Gather all lines in the entries below that include the word "will".

AVAILABLE DATA below:

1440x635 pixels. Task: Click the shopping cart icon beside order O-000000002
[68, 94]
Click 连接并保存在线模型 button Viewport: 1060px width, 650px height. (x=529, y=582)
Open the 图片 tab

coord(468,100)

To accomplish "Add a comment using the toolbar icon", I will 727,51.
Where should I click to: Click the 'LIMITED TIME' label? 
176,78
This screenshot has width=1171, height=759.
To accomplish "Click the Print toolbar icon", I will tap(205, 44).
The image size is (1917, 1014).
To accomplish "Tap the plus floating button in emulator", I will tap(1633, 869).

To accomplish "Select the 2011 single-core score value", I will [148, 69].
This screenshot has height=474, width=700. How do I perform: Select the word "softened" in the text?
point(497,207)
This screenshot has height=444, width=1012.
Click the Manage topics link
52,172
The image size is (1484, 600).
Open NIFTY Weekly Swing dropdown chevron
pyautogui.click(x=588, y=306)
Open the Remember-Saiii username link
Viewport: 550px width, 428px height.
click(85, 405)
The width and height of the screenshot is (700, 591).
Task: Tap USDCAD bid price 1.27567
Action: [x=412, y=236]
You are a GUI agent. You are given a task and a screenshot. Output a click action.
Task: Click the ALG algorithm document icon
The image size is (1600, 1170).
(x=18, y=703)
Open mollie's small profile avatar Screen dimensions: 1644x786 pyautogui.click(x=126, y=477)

End of AVAILABLE DATA.

**WRITTEN SOLUTION:**
To accomplish "Add a comment using the toolbar icon", I will 727,51.
To accomplish "Click the Print toolbar icon", I will tap(205, 44).
To accomplish "Tap the plus floating button in emulator", I will tap(1633, 869).
To accomplish "Select the 2011 single-core score value", I will [148, 69].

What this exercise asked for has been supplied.